Ben Fountain, en s’inspirant de manifestations qui ont réellement eu lieu, dénonce à la fois les médias qui tiennent lieu de pensée, la société du spectacle qui comble le vide laissé par la réflexion et l’Amérique bien pensante qui ne veut surtout pas savoir ce qu’il y a vraiment dans la tête de ses héros, ni qui ils sont (« C’est la pire bande de psychopathes que vous ne rencontrerez jamais. Je ne sais pas comment ils étaient avant d’entrer dans l’armée, mais donnez-leur des armes automatiques et quelques produits énergisants, et ils feront sauter tout ce qui bouge« …) . Et la guerre bien sûr, la guerre inutile, la guerre qui tue les soldats et les civils et détruit les survivants de l’intérieur.

Un livre à rapprocher de celui de Kevin Powers (qui lui a été soldat en Irak), Yellow Birds, sorti presque en même temps.

Ben Fountain invité de L’Humeur vagabonde.

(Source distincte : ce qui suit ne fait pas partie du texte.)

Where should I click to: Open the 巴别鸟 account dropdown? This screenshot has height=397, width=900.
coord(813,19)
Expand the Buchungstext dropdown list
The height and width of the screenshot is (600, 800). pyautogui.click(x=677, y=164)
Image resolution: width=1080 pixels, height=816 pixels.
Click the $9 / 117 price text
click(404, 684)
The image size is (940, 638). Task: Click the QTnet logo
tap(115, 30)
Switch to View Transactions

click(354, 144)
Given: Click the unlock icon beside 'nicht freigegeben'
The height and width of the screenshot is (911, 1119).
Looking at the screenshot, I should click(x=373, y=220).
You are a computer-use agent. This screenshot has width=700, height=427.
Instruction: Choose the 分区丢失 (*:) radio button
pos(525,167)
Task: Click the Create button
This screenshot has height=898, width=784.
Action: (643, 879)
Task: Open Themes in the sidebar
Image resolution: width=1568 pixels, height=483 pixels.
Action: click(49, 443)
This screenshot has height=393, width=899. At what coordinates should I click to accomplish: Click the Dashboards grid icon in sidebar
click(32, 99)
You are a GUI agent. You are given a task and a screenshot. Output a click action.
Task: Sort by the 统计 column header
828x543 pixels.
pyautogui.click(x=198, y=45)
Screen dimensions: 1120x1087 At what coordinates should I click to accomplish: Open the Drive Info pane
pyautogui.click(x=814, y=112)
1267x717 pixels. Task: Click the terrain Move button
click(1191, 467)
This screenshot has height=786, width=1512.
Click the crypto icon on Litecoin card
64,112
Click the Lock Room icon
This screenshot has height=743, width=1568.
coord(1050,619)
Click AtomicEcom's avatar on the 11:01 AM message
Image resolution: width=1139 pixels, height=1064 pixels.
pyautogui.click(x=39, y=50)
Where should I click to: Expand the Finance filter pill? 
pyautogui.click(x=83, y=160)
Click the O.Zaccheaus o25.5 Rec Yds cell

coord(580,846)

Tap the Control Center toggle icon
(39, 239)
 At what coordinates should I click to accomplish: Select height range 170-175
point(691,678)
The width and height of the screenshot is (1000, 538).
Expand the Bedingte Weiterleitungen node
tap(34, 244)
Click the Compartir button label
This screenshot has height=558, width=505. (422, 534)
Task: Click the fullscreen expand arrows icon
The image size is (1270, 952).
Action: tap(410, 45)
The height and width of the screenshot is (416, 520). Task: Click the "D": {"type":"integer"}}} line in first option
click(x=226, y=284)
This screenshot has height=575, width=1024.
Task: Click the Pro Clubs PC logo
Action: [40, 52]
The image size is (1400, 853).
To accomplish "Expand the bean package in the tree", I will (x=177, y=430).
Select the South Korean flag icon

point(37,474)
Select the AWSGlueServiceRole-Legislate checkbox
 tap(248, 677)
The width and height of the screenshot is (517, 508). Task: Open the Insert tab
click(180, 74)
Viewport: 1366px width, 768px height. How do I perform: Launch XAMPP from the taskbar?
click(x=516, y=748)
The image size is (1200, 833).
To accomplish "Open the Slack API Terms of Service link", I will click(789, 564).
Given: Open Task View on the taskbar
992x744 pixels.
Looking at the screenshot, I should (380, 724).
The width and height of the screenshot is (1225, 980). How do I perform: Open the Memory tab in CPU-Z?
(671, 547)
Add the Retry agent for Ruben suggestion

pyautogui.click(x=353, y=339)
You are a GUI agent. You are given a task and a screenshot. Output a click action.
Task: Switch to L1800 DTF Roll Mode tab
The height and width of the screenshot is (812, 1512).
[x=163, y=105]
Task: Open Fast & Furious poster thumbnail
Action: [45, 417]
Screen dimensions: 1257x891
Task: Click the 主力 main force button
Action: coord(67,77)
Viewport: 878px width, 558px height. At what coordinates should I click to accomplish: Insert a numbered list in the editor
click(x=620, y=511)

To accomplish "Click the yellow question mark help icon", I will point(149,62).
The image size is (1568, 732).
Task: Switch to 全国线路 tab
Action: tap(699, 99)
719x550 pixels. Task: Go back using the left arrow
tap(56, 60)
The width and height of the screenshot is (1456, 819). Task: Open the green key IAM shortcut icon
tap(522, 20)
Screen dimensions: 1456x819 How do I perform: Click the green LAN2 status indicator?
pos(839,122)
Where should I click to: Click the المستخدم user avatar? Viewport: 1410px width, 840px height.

Fin de mi-temps pour le soldat Billy Lynn

Ben Fountain traduit de l’anglais par Michel Lederer
Albin Michel (Terres d’Amérique), 2013
ISBN : 978-2-226-24518-2 – 401 pages – 22 €

Billy Lynn’s Long Half Time Walk, parution aux Etats-Unis : 2012

23 commentaires sur “Fin de mi-temps pour le soldat Billy Lynn de Ben Fountain

  1. Tu confirmes donc les bons avis lus ici ou là, je le note. Je suis toujours étonnée que l’on dupe aussi facilement les populations avec ce genre de manipulations. Qui peut encore croire que la guerre n’est pas une horreur absolue, détruisant tout ce qu’il y a d’humain.

    1. Je n’ai jamais fait ni vécu la guerre. Mais j’imagine qu’on peut revenir de certaines assez fier, sur le plan idéologique. Avoir libéré l’Europe des nazis peut aider à supporter les horreurs vécues (j’imagine bien sûr). Mais là, vivre la guerre et tout ce que ça suppose pour rien, sur un mensonge, à cause d’un menteur paranoïaque et mégalomane, c’est difficile à assumer et dur de s’en remettre…

  2. C’est très différent de Yellow Birds mais j’ai adoré. Sans fioriture, à la fois plein d’humour et de lucidité… une réussite totale pour moi !

    1. Je comprends bien, un livre sur les soldats, la guerre, ça n’est pas tentant de prime abord, mais pourtant très bien écrit.